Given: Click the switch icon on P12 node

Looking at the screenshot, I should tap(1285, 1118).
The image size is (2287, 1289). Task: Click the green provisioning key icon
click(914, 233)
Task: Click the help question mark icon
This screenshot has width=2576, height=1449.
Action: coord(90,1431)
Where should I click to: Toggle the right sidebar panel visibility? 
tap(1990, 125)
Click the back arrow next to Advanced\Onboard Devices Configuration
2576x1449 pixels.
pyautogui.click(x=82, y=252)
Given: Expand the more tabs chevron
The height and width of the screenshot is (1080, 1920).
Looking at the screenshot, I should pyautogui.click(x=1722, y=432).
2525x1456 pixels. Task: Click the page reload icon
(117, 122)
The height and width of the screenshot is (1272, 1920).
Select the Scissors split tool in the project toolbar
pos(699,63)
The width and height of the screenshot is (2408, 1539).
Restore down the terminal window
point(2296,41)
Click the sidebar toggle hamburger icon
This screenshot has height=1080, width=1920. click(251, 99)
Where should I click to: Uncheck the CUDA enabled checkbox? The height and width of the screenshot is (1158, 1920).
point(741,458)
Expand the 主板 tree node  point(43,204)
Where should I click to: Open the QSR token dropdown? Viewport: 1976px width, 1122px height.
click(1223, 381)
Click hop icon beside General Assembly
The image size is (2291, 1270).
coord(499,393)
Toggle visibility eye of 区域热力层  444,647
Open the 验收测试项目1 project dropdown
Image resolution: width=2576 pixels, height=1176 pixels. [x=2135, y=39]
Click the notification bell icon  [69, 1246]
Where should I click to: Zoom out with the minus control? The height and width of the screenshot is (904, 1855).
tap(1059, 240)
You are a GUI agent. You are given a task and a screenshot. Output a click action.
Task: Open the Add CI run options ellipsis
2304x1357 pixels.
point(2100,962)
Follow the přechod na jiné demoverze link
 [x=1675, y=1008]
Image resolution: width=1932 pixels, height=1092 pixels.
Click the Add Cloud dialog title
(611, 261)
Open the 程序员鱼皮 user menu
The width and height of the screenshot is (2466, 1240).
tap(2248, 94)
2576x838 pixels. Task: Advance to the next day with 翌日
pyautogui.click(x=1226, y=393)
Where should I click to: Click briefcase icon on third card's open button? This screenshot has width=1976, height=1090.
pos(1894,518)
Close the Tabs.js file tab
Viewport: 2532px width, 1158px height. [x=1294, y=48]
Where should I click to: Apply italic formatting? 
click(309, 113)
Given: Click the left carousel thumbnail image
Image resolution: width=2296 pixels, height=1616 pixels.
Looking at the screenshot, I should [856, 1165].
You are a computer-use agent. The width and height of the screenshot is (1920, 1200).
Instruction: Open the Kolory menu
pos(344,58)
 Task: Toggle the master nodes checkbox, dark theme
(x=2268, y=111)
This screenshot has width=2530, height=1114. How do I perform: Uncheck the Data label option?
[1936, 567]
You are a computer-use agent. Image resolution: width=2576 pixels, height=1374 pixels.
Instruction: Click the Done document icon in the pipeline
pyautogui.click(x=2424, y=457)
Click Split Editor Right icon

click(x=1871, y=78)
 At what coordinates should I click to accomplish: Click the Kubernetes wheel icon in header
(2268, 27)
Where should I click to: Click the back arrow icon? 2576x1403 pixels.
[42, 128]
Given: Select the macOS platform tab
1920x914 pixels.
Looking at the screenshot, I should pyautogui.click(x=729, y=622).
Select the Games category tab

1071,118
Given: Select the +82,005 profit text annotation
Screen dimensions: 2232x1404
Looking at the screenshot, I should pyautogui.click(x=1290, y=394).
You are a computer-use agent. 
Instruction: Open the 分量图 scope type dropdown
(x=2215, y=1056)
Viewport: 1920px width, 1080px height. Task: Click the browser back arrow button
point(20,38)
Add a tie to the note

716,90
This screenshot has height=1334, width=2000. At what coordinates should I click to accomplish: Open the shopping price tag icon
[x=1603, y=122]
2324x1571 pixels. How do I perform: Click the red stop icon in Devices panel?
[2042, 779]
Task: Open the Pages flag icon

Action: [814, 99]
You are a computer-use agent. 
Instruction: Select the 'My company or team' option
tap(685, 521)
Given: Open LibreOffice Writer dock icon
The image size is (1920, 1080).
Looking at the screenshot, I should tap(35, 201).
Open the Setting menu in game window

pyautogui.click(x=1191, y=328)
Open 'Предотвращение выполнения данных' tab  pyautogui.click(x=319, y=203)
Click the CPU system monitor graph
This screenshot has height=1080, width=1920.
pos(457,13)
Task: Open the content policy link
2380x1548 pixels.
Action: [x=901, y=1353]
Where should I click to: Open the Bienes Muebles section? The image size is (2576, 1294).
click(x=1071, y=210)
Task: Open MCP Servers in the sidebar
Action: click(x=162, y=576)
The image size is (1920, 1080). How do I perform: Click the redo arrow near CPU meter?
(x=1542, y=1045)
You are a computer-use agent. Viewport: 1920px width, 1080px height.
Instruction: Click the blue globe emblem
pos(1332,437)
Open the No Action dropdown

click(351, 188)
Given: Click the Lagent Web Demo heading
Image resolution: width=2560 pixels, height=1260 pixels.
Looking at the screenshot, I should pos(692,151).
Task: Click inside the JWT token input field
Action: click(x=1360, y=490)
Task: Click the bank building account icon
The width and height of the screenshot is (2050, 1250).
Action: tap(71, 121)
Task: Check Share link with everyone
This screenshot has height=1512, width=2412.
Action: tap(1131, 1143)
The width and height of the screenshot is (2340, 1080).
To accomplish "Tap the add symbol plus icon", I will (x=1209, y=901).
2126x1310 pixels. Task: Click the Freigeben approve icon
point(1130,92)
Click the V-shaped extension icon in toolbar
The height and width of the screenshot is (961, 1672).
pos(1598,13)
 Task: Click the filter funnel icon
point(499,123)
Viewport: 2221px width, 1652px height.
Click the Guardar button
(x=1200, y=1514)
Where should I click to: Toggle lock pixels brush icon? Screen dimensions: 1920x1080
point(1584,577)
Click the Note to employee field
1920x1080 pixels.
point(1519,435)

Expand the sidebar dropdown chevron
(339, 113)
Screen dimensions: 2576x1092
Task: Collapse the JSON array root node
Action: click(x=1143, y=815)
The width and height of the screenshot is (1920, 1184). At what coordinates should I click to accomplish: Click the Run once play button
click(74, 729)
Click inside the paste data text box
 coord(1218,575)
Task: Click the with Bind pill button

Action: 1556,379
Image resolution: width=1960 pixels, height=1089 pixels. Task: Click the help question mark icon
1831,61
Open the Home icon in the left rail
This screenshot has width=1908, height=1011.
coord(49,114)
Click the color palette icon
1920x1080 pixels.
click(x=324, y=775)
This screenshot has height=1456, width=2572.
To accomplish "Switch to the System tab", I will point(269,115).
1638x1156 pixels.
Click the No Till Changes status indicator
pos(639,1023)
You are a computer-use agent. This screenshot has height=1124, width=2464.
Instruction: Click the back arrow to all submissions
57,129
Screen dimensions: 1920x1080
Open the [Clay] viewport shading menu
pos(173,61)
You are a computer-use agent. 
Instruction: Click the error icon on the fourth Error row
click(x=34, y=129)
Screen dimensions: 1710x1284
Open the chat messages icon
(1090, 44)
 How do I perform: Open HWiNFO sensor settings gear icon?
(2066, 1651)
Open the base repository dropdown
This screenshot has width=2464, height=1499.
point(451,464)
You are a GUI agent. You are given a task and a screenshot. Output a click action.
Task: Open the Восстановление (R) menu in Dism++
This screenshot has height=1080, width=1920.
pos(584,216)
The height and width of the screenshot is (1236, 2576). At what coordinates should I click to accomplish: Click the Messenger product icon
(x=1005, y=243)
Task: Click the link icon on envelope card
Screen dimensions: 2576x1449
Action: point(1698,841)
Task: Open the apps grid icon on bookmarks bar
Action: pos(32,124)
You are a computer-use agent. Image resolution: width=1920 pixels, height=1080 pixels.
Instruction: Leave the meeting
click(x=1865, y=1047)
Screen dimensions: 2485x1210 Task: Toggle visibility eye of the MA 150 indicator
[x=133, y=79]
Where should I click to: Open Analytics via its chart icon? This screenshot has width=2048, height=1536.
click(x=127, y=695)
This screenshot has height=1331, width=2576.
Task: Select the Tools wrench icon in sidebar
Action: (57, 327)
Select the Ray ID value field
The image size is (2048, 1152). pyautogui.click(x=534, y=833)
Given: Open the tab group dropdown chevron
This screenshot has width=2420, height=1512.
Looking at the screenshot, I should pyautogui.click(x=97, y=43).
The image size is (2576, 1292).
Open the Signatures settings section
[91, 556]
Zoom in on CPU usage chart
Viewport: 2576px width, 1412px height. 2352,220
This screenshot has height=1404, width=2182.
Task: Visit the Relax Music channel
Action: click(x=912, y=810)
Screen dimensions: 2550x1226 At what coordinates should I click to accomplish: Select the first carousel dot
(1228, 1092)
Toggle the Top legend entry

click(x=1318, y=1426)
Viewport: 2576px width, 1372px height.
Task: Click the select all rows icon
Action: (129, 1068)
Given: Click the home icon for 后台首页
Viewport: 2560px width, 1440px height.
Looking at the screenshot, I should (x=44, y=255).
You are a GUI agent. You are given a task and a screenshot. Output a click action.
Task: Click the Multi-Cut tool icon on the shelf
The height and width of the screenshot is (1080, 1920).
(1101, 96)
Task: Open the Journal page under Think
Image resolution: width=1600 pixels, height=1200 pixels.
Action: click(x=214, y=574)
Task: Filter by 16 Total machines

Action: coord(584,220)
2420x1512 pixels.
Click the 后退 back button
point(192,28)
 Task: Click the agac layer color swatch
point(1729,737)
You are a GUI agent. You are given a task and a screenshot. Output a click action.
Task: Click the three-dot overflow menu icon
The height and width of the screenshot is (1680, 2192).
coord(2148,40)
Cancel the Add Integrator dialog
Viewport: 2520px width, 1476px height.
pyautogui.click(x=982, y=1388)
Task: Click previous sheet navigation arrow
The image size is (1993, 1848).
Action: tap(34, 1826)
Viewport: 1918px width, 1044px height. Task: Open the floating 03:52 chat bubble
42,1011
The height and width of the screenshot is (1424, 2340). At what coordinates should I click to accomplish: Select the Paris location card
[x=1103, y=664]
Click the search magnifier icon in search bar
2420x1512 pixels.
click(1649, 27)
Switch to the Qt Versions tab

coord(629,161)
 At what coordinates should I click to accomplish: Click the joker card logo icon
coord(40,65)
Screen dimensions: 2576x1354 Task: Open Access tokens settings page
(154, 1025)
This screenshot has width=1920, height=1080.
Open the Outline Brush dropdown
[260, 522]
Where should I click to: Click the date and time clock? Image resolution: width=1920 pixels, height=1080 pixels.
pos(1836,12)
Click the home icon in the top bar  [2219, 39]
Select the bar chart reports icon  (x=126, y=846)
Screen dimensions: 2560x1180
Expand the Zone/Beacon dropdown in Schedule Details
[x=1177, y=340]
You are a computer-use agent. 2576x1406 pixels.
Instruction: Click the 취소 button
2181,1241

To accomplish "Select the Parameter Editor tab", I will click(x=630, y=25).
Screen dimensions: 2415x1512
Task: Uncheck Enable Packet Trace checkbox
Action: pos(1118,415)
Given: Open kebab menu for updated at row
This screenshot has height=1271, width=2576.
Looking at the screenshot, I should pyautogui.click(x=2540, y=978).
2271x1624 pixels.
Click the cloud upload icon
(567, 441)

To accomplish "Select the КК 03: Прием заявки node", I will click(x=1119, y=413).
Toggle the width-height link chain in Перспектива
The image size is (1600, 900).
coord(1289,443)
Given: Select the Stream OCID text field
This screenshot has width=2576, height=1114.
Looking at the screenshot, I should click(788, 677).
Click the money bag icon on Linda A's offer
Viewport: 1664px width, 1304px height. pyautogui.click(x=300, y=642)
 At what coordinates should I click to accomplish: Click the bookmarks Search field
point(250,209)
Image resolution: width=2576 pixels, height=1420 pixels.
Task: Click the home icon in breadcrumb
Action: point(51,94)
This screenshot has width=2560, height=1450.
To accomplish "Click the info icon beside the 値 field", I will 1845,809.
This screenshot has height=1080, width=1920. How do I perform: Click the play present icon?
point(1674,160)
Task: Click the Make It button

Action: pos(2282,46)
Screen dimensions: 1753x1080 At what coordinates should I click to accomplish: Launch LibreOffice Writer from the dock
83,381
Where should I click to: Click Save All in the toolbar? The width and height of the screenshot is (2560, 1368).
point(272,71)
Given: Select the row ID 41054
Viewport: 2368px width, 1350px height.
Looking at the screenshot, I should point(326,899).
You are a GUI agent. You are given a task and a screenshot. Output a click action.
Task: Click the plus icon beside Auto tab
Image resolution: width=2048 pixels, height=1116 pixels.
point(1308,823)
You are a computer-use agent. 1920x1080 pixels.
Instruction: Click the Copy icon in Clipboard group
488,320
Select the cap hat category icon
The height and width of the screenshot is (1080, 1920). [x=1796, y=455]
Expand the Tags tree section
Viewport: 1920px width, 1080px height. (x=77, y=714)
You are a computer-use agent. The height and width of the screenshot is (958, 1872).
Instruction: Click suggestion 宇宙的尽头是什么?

━━━━━━━━

**WHAT IS REQUIRED**:
Word for word, restate the lines of the listing above starting at the line with "Where should I click to: Open the Bienes" and ending at the line with "The width and height of the screenshot is (2340, 1080).", and nothing outside them.

**WRITTEN SOLUTION**:
Where should I click to: Open the Bienes Muebles section? The image size is (2576, 1294).
click(x=1071, y=210)
Task: Open MCP Servers in the sidebar
Action: click(x=162, y=576)
The image size is (1920, 1080). How do I perform: Click the redo arrow near CPU meter?
(x=1542, y=1045)
You are a computer-use agent. Viewport: 1920px width, 1080px height.
Instruction: Click the blue globe emblem
pos(1332,437)
Open the No Action dropdown

click(351, 188)
Given: Click the Lagent Web Demo heading
Image resolution: width=2560 pixels, height=1260 pixels.
Looking at the screenshot, I should pos(692,151).
Task: Click inside the JWT token input field
Action: click(x=1360, y=490)
Task: Click the bank building account icon
The width and height of the screenshot is (2050, 1250).
Action: tap(71, 121)
Task: Check Share link with everyone
This screenshot has height=1512, width=2412.
Action: tap(1131, 1143)
The width and height of the screenshot is (2340, 1080).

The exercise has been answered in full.